А вот поголовье домашних оленей восстанавливается. Их в России уже больше 1,5 миллионов.

- Существуют ли какие-нибудь общие проблемы для коренных малочисленных народов Севера, что сейчас актуально?

- В советское время у нас северные проблемы были в основном общие, а сейчас преобладает тенденция к тому, что проблемы становятся региональными, потому что в каждом регионе ситуация складывается несколько по-разному. Но в целом мы говорим, что общие северные проблемы – это те же самые проблемы, которые общие и для России, но, как правило, на Севере они проявляются в более острой форме. Например, продолжительность жизни. У северных народов продолжительность жизни короче, чем у общей массы населения России. Низкая продолжительность жизни связана, как и в целом по стране, с повышенной смертностью мужчин трудоспособного возраста, а это, в свою очередь – с повышенным употреблением алкогольных напитков. Это как раз тот случай, когда проблема, характерная для всей страны, на Севере проявляется в  более острой форме, ведь здесь гораздо более суровые условия и больше факторов риска – достаточно много людей замерзает, тонет и так далее. Кроме того, у представителей коренных народов иной метаболизм, делающий их особенно уязвимыми к спиртному. Еще один фактор смертности среди коренных народов – туберкулез. По оценкам специалистов, смертность от инфекционных заболеваний, в основном от туберкулеза, у аборигенов Севера в 3-4 раза выше, чем в среднем по России.

Проблема здравоохранения на Севере вообще стоит особенно остро, тем более для кочевых народов. Для них по определению доступ к амбулаторному лечению практически нулевой. Фактически, единственный способ медицинской помощи – это так называемый санрейс, то есть вызов вертолета, когда человеку уже совсем плохо. И то в советское время, когда вертолеты были сравнительно дешевые, это было довольно запросто, а сейчас это делается уже совсем в крайних случаях. Поэтому там часто бывает такое, что у нас уже даже довольно трудно представить, например, человек сломал руку или ногу, и поскольку не положили гипс, она срастается криво.

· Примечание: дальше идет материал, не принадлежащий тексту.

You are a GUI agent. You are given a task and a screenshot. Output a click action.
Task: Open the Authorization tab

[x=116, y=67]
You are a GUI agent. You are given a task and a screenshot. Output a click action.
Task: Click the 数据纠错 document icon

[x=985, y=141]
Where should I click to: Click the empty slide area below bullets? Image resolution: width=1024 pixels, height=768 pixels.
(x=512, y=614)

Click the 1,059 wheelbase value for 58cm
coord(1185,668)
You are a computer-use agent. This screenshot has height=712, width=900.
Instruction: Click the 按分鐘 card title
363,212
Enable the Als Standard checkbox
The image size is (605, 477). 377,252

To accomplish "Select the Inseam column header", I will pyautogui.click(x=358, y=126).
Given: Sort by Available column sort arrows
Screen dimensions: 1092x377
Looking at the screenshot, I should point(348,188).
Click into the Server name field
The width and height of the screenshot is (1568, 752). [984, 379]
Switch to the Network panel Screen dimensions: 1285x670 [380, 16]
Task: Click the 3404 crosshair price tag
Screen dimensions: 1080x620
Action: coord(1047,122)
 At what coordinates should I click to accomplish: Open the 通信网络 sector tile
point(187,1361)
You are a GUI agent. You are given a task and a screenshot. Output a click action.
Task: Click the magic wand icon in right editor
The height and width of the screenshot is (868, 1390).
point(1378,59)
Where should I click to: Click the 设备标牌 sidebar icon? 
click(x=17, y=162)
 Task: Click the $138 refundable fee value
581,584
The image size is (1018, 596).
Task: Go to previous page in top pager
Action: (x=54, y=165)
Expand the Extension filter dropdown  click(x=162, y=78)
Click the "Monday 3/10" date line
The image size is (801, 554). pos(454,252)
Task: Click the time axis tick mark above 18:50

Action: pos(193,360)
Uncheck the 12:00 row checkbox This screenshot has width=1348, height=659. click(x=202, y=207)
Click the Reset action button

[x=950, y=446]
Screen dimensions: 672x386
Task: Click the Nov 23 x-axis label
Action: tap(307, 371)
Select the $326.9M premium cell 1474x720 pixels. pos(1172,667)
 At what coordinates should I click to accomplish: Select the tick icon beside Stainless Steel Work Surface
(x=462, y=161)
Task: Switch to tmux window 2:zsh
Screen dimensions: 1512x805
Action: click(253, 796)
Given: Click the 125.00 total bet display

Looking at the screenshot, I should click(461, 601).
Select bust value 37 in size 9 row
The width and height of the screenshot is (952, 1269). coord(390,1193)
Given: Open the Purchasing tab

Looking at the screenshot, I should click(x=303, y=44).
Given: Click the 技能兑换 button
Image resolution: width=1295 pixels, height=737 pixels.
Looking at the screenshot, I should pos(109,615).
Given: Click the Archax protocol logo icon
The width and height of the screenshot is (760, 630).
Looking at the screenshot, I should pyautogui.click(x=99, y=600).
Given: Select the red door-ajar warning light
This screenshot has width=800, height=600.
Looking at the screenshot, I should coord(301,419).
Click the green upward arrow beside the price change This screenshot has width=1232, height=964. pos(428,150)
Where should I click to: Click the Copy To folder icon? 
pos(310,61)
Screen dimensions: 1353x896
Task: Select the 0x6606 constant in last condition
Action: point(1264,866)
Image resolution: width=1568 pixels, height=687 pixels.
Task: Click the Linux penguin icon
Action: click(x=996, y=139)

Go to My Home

Не говоря уже о проблемах с зубами и хроническими болезнями.

Другая проблема, которую тоже можно считать общей для всех коренных народов – это проблема правового обеспечения традиционного хозяйства, проблема прав на оленьи пастбища, охотничьи и рыболовные угодья и на доступ к ресурсам. В настоящее время по советской традиции большая часть прав связывается с предприятиями. Например, возьмем север Западной Сибири, где почти две трети оленьего стада – это частные олени, то есть олени, принадлежащие кочевым семьям, а все права на пастбищные территории там закреплены за оленеводческими предприятиями. Выпас оленей так называемых частников фактически происходит без каких-то правовых основ. Это всех устраивает до поры до времени, пока не придут газовики и нефтяники, с которыми без документа никакого диалога не построишь.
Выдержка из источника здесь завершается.